His team—made up of mostly under-18 players with an average age of 15—kept the final close but Beckett said the combination of a missed penalty shot, an own goal, and a “goofy” bounce contributed to Manitou’s 2-0 win.
“We know that they’re a good team and that they’re going to move the ball well, and they love to attack,” he noted.
“And our job was going to be to try to keep their attack high and to the outside, so they don’t have quality scoring chances and try to take advantage of any opportunity that we’re going to get, which isn’t going to be very many.”
Going into the final, fourth-place Rendez-Vous, which went just 2-14 during the regular season, was riding high after upsetting first-place Pharmasave in the semi-finals earlier in the week.
“You would have thought we’d won the championship,” Beckett said of his team after their semi-final shocker.
“No one was expecting it [yet] I’ve been saying all year that there’s no reason why we not only can just be competitive in the league, but we should be able to win games.”
Beckett noted his Rendez-Vous team is made up of half Muskie soccer players and half who are looking to make the team or who just want to play soccer in the summer months.
All of them, however, have been able to take their play up a notch during the 16-game season.
“They learn a lot about the game and have a lot of fun while they’re at it,” Beckett said.
“Over the course of the summer, you just see confidence build, skill levels build.
“They learn a little bit about the game; that it’s not always about being the guy who scored the goal and those type of things,” he added.
Manitou was not about to take the Voyageurs lightly, stressed Andrew Sonnasinh.
“After I heard they beat Pharmasave, I couldn’t believe it,” he admitted. “But I knew that we shouldn’t under-estimate them, they’re a good team.”
“When it’s only a one-game final, really anything can happen,” echoed teammate Tanner Kaemingh.
“We knew not to take anyone lightly.
“We probably had about two games against the Rendez-Vous that were only one-goal games this year,” Kaemingh added.
“They actually played us pretty tight all year and so we knew to expect a pretty competitive game.”
On the women’s side, Al’s Racquet Stringing topped Taggs Source for Sports by an identical 2-0 score.
That final also featured a good dose of youth in the lineup: three mother-daughter duos tied on cleats for Al’s this season.
The youngest players are 13 while their parental counterparts are “forty-something,” said team captain Sherri Christiansen, who plays alongside her daughter.
“My daughter’s really good at soccer—not just because I’m her mother,” Christiansen joked.
“It’s not mother-daughter out on the field.
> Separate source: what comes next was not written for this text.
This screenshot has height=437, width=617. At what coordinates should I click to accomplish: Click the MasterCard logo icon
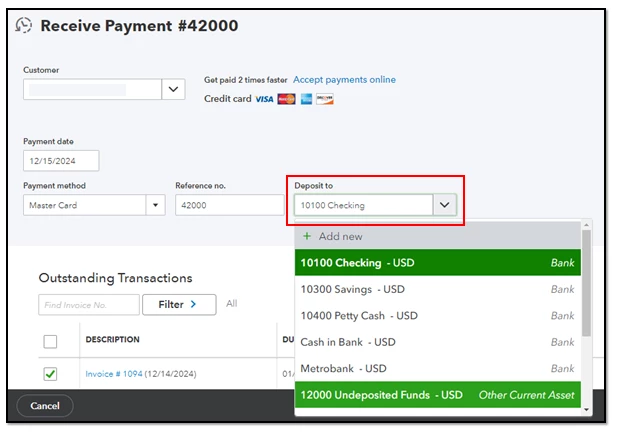coord(286,99)
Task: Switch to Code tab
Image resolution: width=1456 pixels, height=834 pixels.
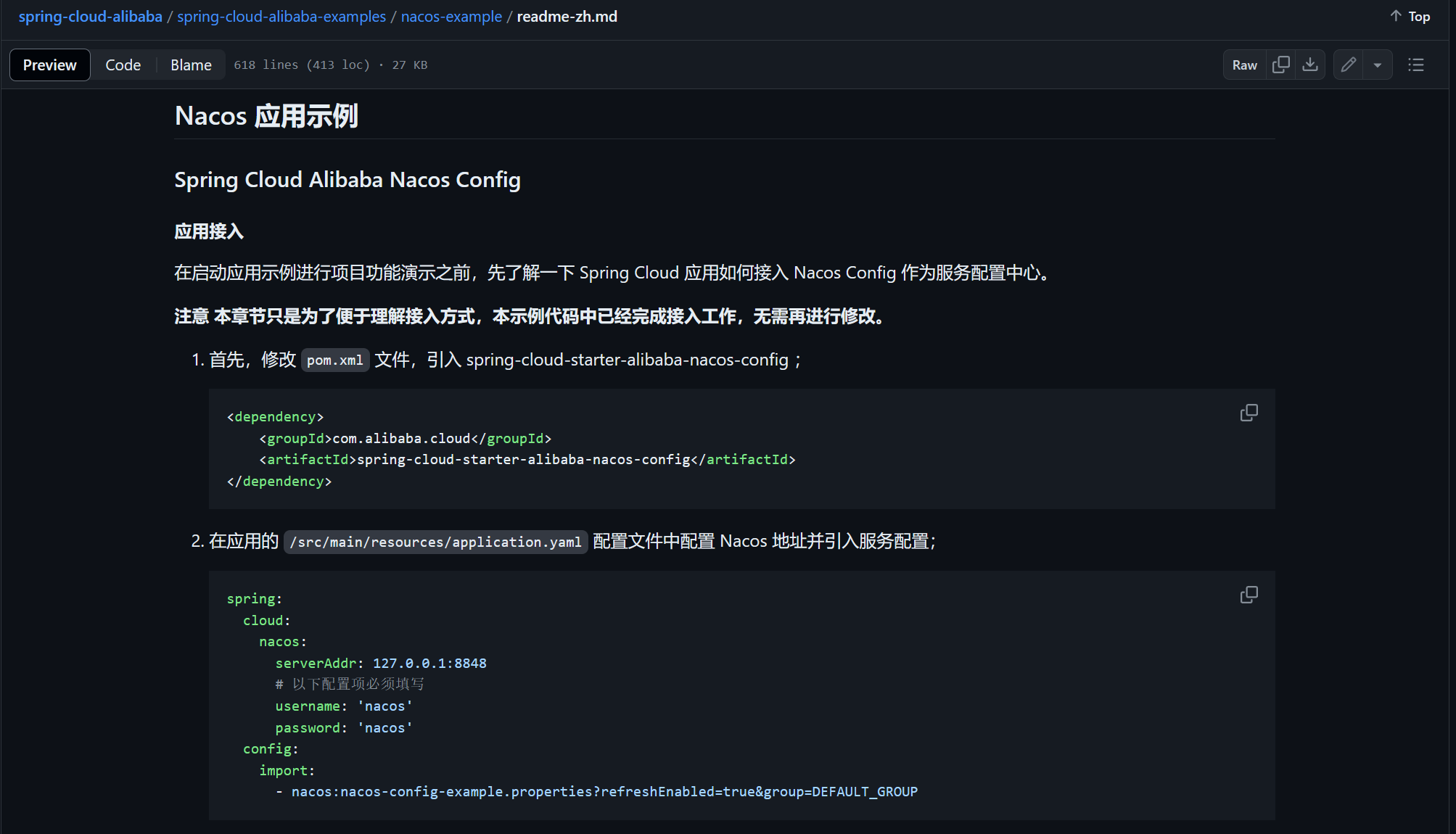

You’re teammates,” she stressed.
Taggs’ appearance in the final was quite unexpected given they ousted top-ranked Boston Pizza 8-2 in the semi-finals despite finishing well back in last place during the regular season.
When Al’s took the championship, everyone was feeling positive afterwards.
“It was pretty even,” said Sara Kellar of Al’s. “But I don’t think we ever got close to panic mode, we kept cool heads. . . .
“We know we can score against any team, we know we have that capability, so it’s never over ’til it’s over,” she added.
“We just keep that in mind and keep trucking.”